Work required
Your answer should be only the lines below from the one with "Given: Click the Просмотреть toolbar icon" to the one with "720x463 pixels.", repeated exactly, ends included.

Dataset
((

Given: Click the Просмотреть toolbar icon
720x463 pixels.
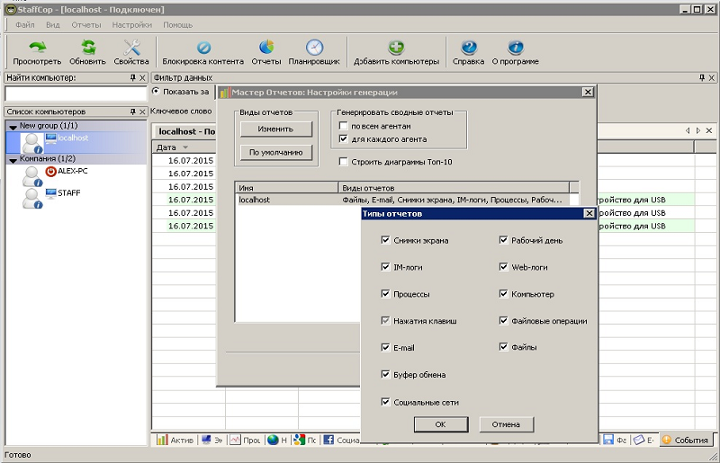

))
((

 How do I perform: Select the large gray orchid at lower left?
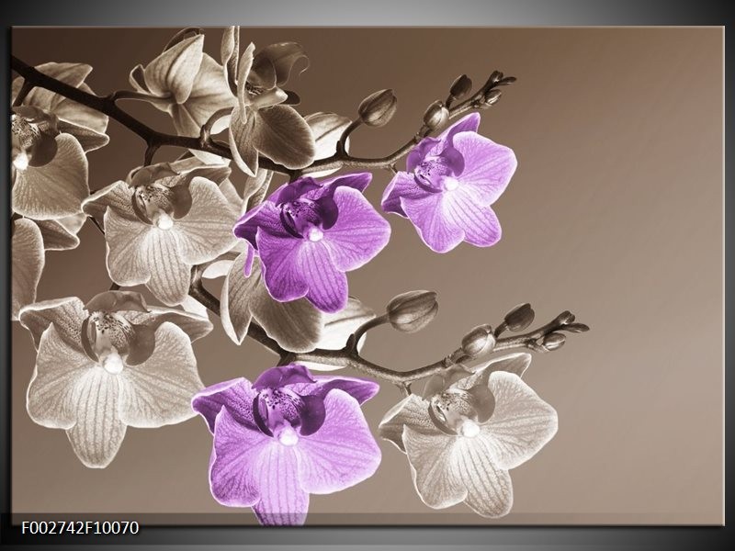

))
((

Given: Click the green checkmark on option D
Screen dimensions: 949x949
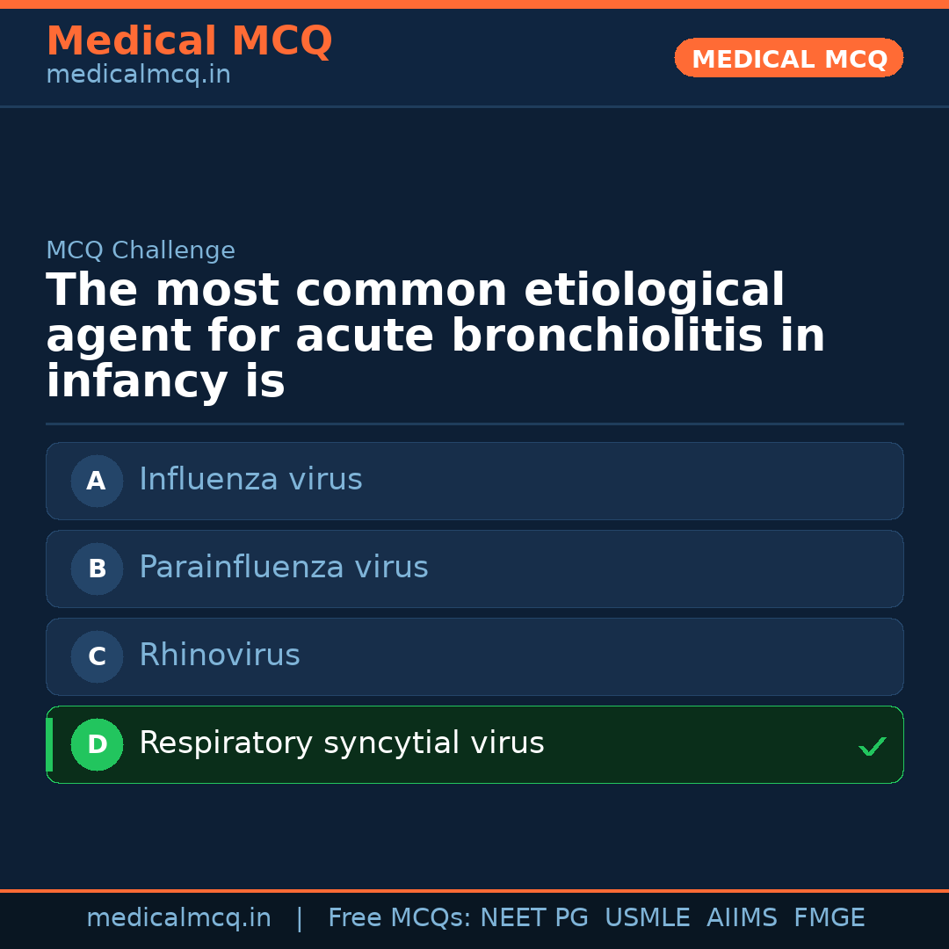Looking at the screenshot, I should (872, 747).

))

Response for this exercise
Given: Click the Просмотреть toolbar icon
720x463 pixels.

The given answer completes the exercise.